Assuming I've a Dataframe with many columns, some are type string others type int and others type map.
e.g.
field/columns types: stringType|intType|mapType<string,int>|...
|--------------------------------------------------------------------------
| myString1 |myInt1| myMap1 |...
|--------------------------------------------------------------------------
|"this_is_#string"| 123 |{"str11_in#map":1,"str21_in#map":2, "str31_in#map": 31}|...
|"this_is_#string"| 456 |{"str12_in#map":1,"str22_in#map":2, "str32_in#map": 32}|...
|"this_is_#string"| 789 |{"str13_in#map":1,"str23_in#map":2, "str33_in#map": 33}|...

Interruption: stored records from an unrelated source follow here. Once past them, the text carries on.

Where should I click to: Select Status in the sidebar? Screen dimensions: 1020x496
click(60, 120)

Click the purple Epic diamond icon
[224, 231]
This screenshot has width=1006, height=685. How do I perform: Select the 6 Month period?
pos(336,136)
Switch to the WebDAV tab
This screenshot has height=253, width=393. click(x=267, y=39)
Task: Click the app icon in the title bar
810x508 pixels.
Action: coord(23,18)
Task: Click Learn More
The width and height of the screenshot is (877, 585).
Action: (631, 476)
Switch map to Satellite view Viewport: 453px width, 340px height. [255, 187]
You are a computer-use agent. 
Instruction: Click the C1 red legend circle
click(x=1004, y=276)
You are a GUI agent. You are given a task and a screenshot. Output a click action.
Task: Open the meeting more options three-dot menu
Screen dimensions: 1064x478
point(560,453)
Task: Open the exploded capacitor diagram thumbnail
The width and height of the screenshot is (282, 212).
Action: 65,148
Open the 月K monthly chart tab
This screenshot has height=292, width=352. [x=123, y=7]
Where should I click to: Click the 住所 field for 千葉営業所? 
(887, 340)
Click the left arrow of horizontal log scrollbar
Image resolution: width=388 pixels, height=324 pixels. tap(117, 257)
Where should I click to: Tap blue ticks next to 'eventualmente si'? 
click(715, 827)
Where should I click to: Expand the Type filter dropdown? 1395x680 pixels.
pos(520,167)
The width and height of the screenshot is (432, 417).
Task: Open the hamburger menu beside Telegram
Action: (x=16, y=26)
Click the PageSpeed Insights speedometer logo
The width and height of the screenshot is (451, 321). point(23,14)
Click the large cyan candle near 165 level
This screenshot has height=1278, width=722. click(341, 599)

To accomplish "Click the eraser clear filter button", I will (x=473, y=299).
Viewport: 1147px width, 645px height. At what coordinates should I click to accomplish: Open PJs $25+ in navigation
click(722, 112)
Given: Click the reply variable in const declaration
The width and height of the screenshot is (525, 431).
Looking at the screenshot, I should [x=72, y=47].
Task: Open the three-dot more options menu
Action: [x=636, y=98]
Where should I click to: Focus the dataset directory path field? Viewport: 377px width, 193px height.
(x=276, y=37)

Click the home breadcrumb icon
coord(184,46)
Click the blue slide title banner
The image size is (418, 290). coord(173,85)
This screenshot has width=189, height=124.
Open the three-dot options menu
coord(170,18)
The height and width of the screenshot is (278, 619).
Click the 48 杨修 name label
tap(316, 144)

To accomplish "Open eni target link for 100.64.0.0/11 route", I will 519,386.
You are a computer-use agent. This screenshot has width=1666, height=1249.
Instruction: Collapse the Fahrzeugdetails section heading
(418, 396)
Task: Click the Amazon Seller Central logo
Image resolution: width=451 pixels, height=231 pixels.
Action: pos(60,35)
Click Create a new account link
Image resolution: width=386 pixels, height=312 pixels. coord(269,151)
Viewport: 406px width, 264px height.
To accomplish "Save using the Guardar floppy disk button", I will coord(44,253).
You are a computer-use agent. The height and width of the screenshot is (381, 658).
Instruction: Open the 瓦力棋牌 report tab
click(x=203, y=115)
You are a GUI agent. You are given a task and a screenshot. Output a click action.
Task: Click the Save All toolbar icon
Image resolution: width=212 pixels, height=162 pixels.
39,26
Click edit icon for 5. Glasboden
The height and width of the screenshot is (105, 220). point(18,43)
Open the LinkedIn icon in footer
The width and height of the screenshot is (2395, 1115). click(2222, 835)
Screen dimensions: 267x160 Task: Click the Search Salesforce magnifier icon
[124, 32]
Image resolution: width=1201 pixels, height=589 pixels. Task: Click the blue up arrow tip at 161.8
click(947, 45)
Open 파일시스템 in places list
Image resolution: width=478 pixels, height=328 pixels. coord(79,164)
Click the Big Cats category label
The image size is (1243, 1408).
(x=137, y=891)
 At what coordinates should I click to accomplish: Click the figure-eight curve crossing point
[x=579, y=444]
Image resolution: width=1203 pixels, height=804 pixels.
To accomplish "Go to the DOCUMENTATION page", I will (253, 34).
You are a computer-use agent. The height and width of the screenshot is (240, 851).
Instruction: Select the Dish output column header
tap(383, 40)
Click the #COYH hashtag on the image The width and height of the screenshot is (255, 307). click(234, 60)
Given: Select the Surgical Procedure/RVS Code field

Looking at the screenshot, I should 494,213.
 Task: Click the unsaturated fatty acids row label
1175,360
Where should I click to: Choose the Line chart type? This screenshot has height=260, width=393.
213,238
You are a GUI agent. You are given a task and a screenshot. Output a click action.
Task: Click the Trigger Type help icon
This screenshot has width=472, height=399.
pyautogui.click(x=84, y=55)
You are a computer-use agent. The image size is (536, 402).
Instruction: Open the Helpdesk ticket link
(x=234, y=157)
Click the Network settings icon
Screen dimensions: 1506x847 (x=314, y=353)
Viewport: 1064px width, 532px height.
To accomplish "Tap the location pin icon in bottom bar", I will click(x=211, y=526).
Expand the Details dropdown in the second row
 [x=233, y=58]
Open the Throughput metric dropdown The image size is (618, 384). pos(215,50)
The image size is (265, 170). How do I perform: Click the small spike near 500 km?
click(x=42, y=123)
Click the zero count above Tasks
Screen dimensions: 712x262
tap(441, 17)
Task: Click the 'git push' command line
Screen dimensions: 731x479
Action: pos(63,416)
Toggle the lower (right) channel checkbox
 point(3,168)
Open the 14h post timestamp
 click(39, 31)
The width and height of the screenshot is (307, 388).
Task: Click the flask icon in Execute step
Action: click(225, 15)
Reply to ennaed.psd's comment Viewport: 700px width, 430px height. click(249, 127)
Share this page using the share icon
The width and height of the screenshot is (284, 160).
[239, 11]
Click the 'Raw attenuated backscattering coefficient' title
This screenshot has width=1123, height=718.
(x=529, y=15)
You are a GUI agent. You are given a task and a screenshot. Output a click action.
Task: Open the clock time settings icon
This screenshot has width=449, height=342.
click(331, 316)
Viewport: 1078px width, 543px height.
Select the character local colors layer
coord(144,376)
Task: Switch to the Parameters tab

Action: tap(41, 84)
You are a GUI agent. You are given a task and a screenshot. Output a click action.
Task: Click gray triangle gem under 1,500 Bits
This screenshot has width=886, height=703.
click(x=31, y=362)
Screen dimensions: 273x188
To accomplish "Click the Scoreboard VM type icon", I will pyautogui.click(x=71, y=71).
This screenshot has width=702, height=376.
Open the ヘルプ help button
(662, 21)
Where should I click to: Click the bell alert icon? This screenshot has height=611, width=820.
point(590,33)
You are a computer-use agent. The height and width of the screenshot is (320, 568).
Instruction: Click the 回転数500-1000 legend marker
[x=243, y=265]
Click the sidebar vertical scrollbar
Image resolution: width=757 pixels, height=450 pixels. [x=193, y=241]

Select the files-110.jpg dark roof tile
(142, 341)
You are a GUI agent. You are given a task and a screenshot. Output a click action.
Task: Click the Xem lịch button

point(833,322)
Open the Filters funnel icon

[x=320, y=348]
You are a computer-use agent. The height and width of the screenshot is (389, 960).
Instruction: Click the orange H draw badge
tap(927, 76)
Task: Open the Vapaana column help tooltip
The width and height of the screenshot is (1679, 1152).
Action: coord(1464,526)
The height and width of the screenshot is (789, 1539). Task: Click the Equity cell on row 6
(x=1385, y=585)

|--------------------------------------------------------------------------
I want to remove some characters like '_' and '#' from all columns of String and Map type so the result Dataframe/RDD will be:
|------------------------------------------------------------------------
|myString1 |myInt1| myMap1|... |
|------------------------------------------------------------------------
|"thisisstring"| 123 |{"str11inmap":1,"str21inmap":2, "str31inmap": 31}|...
|"thisisstring"| 456 |{"str12inmap":1,"str22inmap":2, "str32inmap": 32}|...
|"thisisstring"| 789 |{"str13inmap":1,"str23inmap":2, "str33inmap": 33}|...
|-------------------------------------------------------------------------
I am not sure if it's better to convert the Dataframe into an RDD and work with it or perform the work in the Dataframe.
Also, not sure how to handle the regexp with different column types in the best way (I am sing scala). And I would like to perform this action for all column of these two types (string and map), trying to avoid using the column names like:
def cleanRows(mytabledata: DataFrame): RDD[String] = {
//this will do the work for a specific column (myString1) of type string
val oneColumn_clean = mytabledata.withColumn("myString1", regexp_replace(col("myString1"),"[_#]",""))
...
//return type can be RDD or Dataframe...
}
Is there any simple solution to perform this? Thanks